Futbol a 13 Chile director, Ronald Soto Badilla, has revealed that he risked hunger to spread the sport in his South American nation, the first to be included in World Cup qualifiers next week.

He will be among Chile’s touring party to Jacksonville, North Florida, for the Americas Championship (13th and 17th November) which doubles as a qualifier for the 2021 Rugby League World Cup in England. The  opening fixtures will see Chile take on hosts USA, with the winners facing either Jamaica or Canada.

“When rugby league was born in Chile, I did not have a car. I was travelling four to five hours a day by bus, to reach all the different towns we ran development clinics in,” said pioneer Badilla. “Our budget was very low and, once I started to purchase equipment like balls, marker cones and t-shirts for the participants, it forced some difficult decisions.

“There were times when, to afford the bus and the equipment, I did not eat, and I remember some days when, returning from my last clinic at 11pm, my hunger would be so great I would have to beg the children I was teaching for a snack.

“That was a very humbling and embarrassing experience, but we were committed to Chile becoming a power in this sport and to more Latinos practicing the sport in general.”

By chance, around the same time, Badilla met up with an old acquaintance, Guillermo Artiaga, and they vowed that together they would establish something that would welcome people of all backgrounds and financial capabilities.

“For us it did not matter if players had a lot of money, or very little,” remembered Badilla. “It was very important to us, to be inclusive. We felt that rugby league, aside from being a fast, dynamic, entertaining sport, could help to bring local communities together.”

The earliest clubs in Chile were located around the city of Los Angeles (population 200,000). It was in the smaller townships such as Nacimiento, Yumbel, Cabrero, Monte Aguila, Yungay, Collipulli, Concepción, Renaico and Angol that the game really gained traction.  But now, while the Bio Bio region is still a stronghold, there are teams spread 2,000km across the country, and the more northern centres, near Antofagasta,are current regional champions.

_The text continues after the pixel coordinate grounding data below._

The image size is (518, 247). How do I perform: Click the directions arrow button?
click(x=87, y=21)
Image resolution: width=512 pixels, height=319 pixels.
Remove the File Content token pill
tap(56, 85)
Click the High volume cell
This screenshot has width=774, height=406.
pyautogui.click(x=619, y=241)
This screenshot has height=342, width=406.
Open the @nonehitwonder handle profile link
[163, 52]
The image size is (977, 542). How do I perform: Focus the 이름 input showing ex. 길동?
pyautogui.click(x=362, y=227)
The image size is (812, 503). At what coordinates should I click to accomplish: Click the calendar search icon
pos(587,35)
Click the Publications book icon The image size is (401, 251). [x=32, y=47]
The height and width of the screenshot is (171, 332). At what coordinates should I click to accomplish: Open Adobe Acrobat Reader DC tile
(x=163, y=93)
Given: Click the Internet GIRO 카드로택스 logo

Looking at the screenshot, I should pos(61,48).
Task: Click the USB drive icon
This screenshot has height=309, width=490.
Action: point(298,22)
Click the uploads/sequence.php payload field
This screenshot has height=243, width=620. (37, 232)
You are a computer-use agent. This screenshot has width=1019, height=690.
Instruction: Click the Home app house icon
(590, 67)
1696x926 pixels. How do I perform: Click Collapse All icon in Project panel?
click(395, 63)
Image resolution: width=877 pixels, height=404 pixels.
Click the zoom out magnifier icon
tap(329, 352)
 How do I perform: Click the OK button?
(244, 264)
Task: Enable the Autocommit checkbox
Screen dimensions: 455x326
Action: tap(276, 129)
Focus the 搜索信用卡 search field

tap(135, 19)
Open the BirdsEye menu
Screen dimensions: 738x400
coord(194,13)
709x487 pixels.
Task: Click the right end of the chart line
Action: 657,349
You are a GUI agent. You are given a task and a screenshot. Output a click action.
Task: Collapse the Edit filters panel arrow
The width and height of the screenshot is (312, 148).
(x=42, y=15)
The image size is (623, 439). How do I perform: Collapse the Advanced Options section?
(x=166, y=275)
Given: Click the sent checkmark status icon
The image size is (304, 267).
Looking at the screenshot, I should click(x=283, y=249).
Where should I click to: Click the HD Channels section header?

“This sport has made it possible for me to know many places outside my immediate neighbourhood, to meet many great people open to learning something new, and to experience an exchange of cultures that would not, otherwise have been possible.”

The Chilenos will send five players from their domestic competition to participate in the double-headers: Ferec Cabezas, Piero Diaz, Taylor Salas, Zecil Yao and Francisco Leiva.